Pixel coordinate grounding data:

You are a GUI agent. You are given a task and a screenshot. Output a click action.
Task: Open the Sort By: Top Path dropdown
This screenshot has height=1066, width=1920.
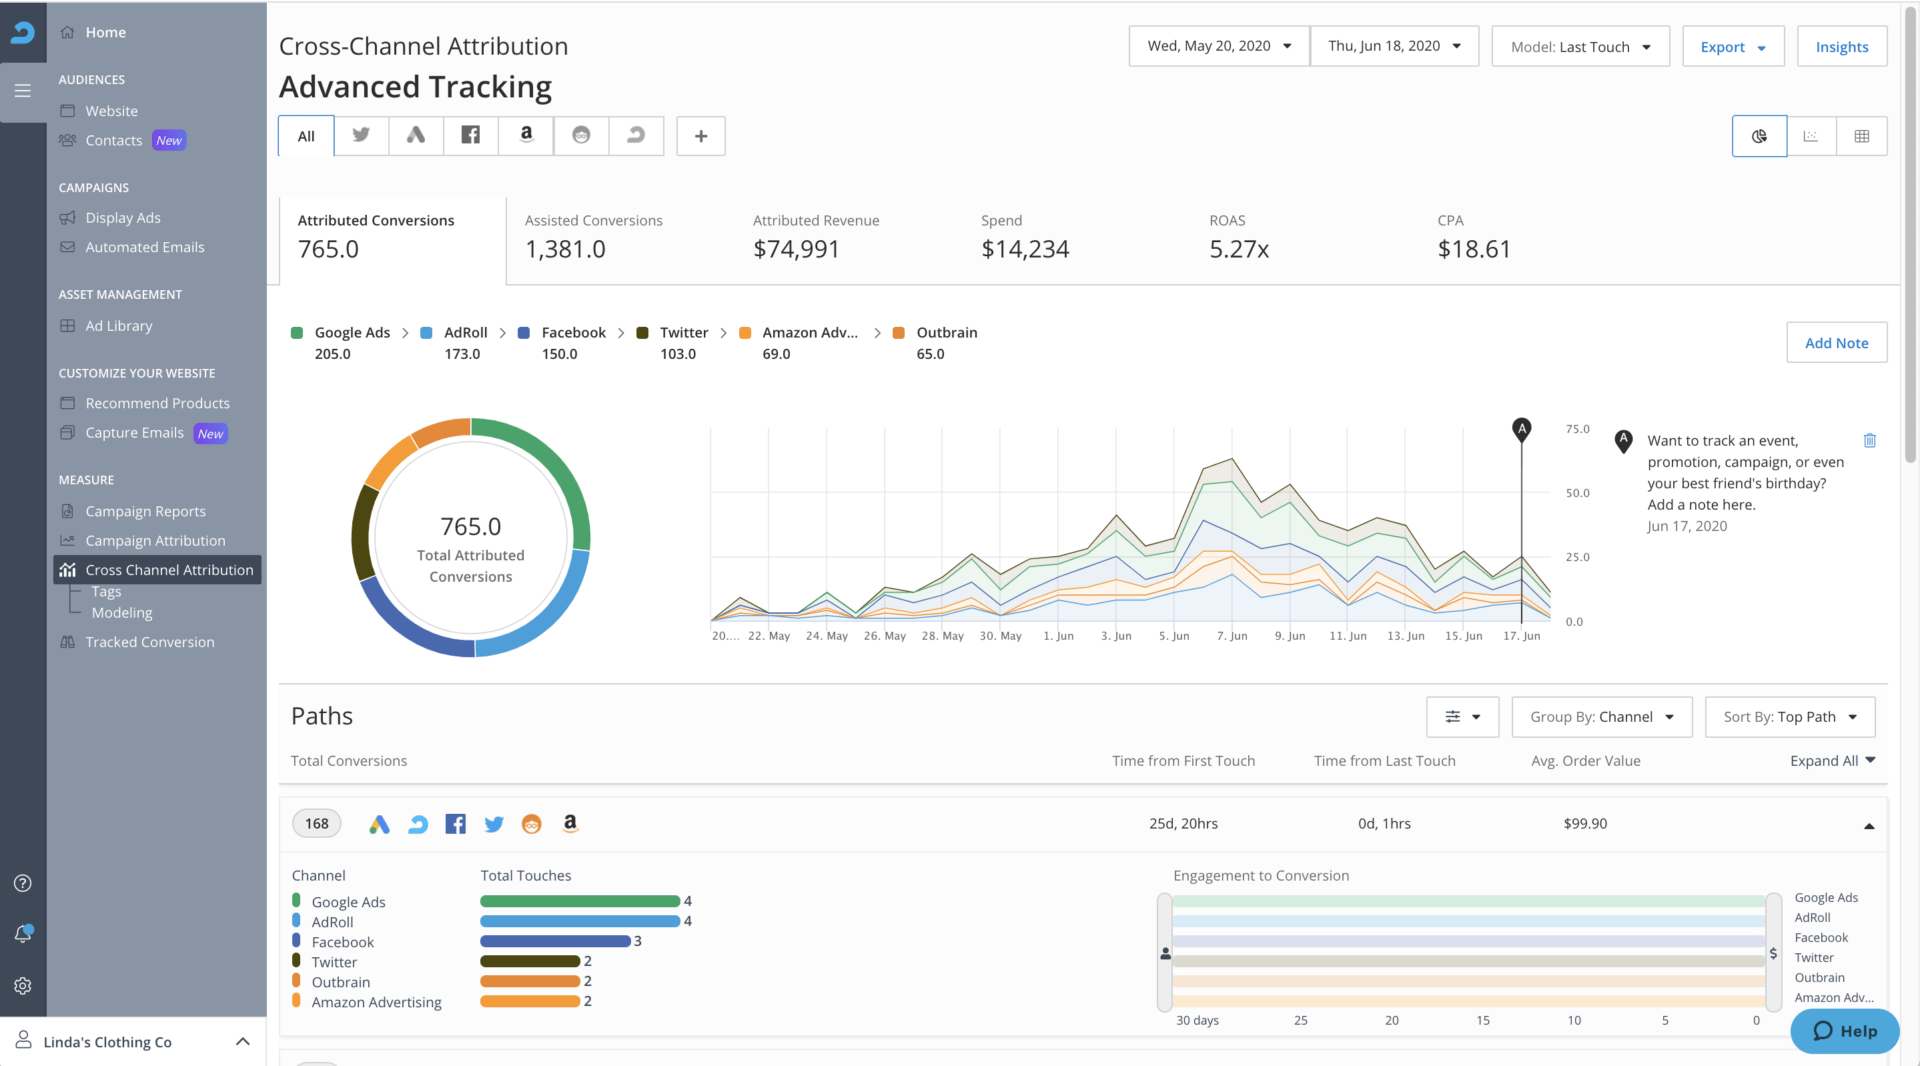[1789, 717]

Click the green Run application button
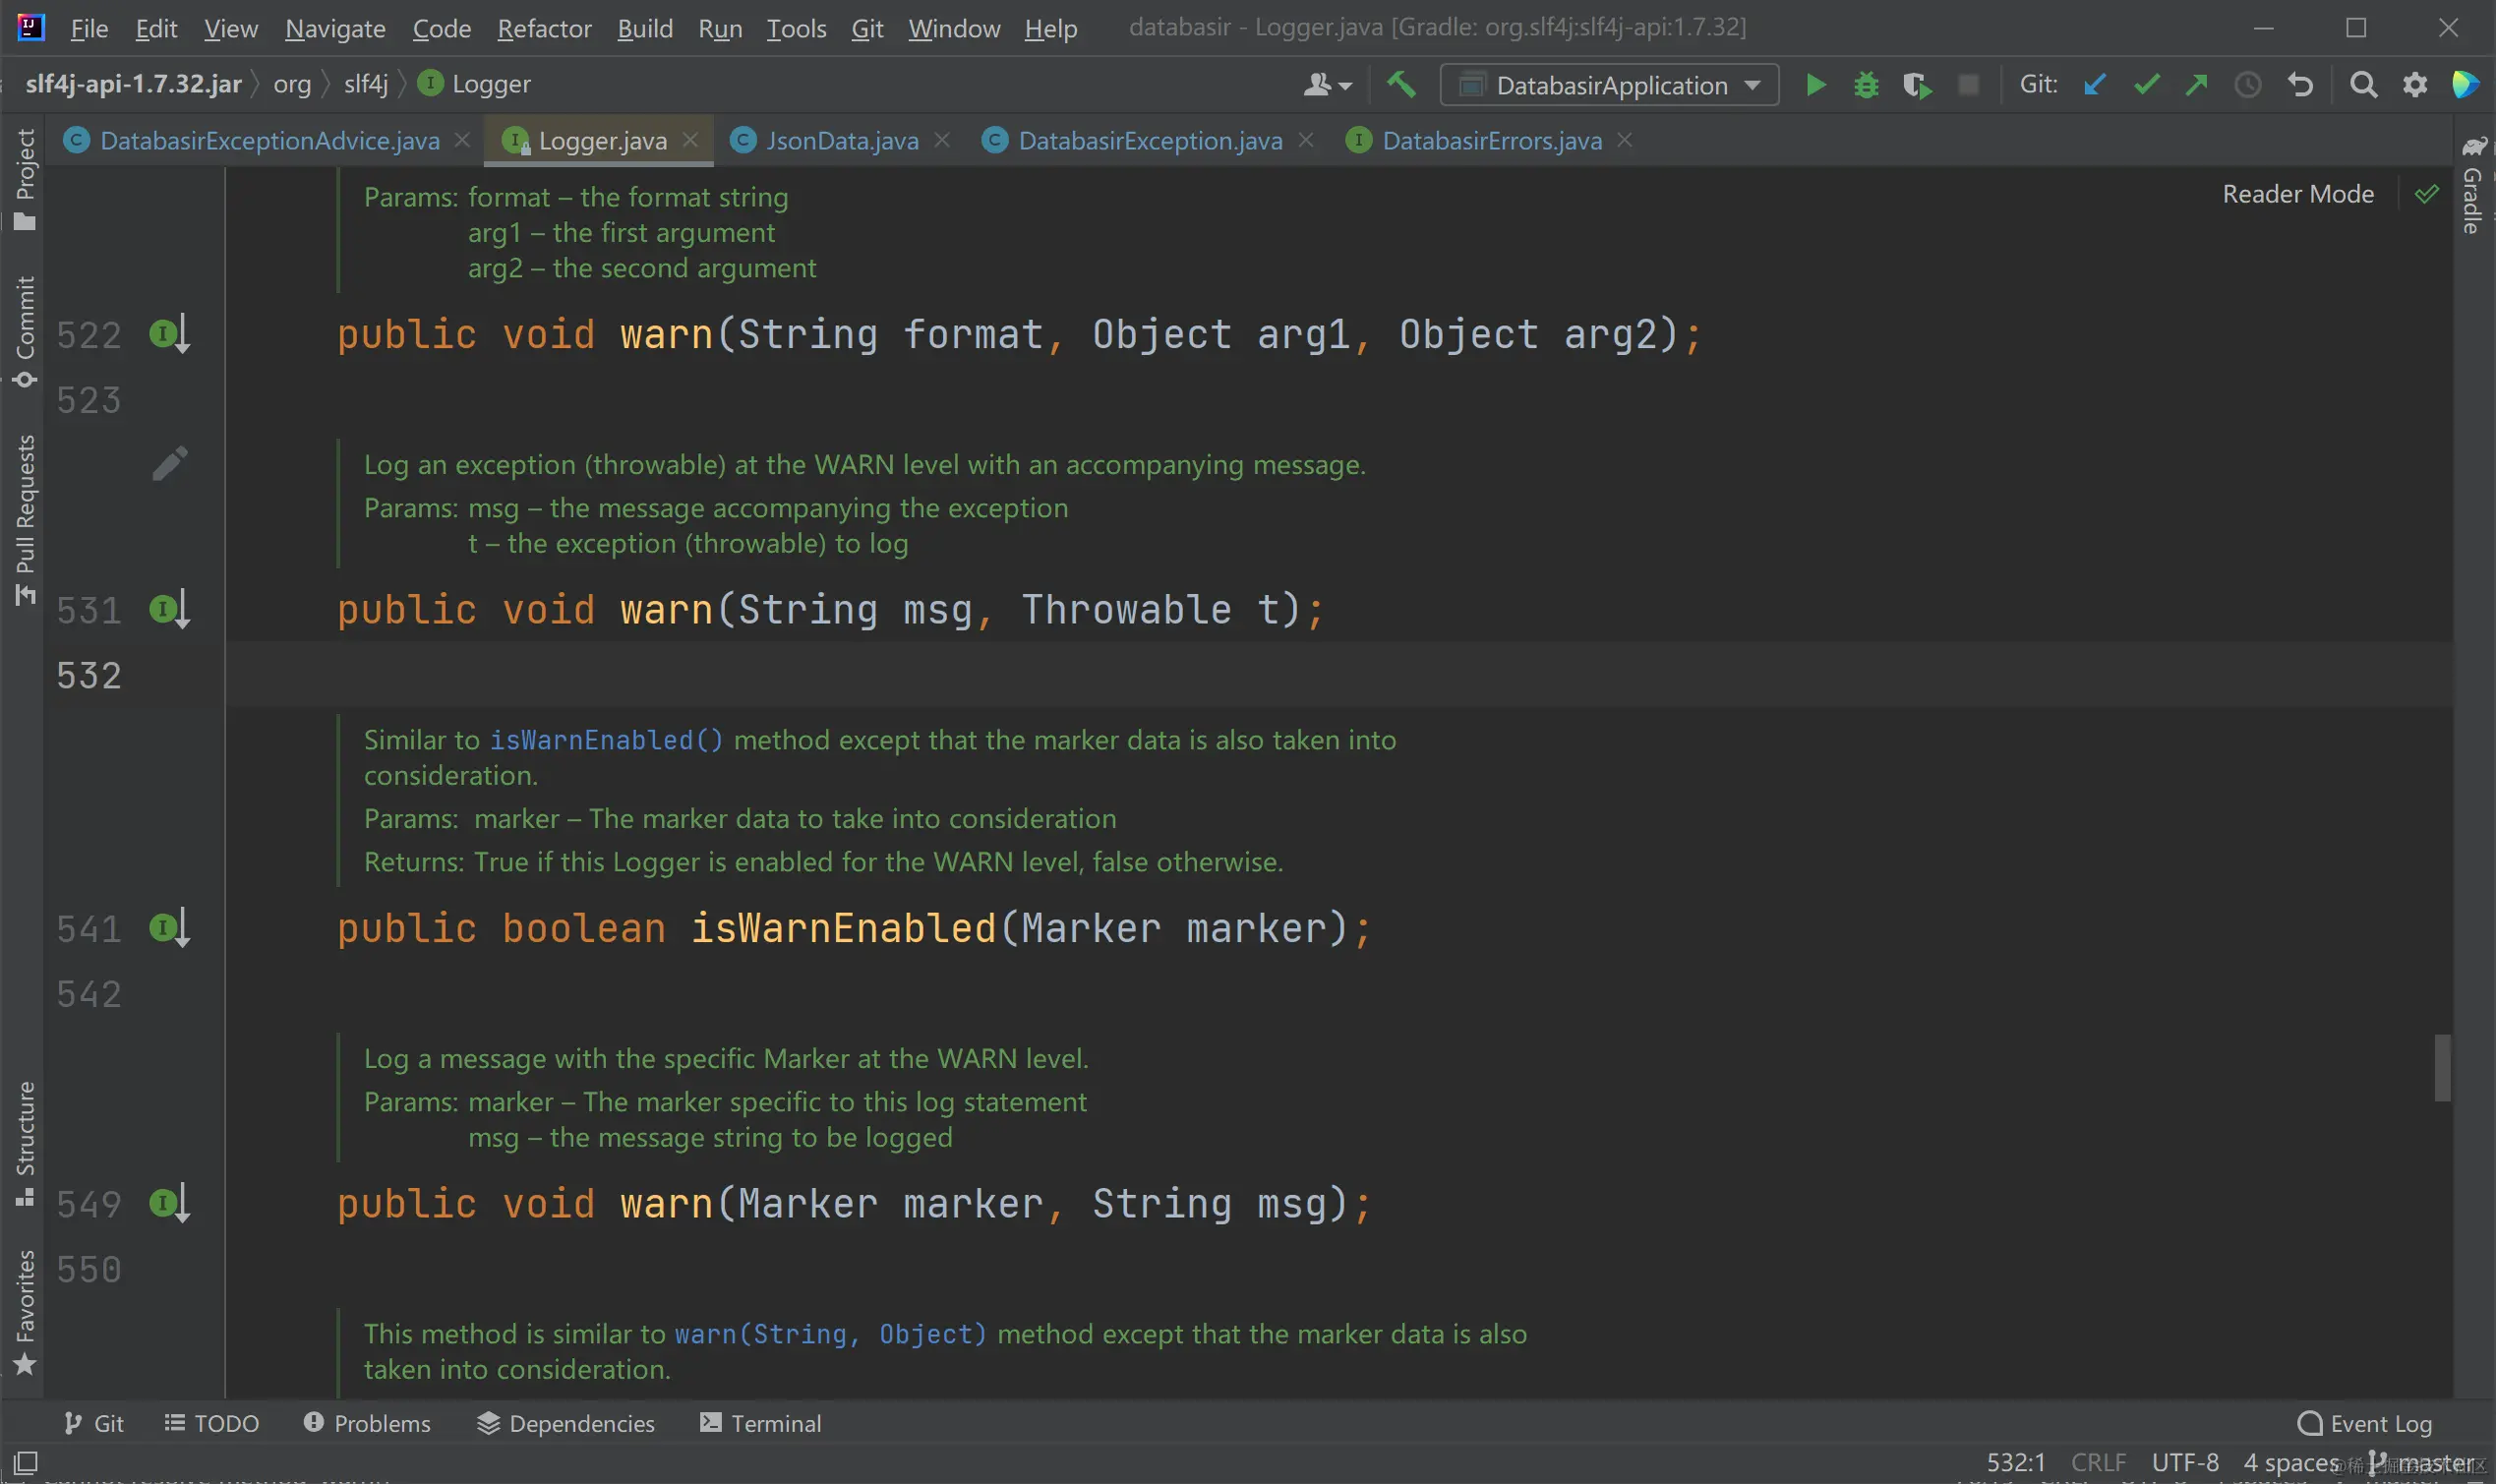click(x=1815, y=85)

-- What you are asked to do --
Write out the records above once more, word for word, with no pictures.

-- Finished task --
You are a GUI agent. You are given a task and a screenshot. Output a click action.
Task: Open the Sort By: Top Path dropdown
This screenshot has height=1066, width=1920.
[1789, 717]

Click the green Run application button
click(x=1815, y=85)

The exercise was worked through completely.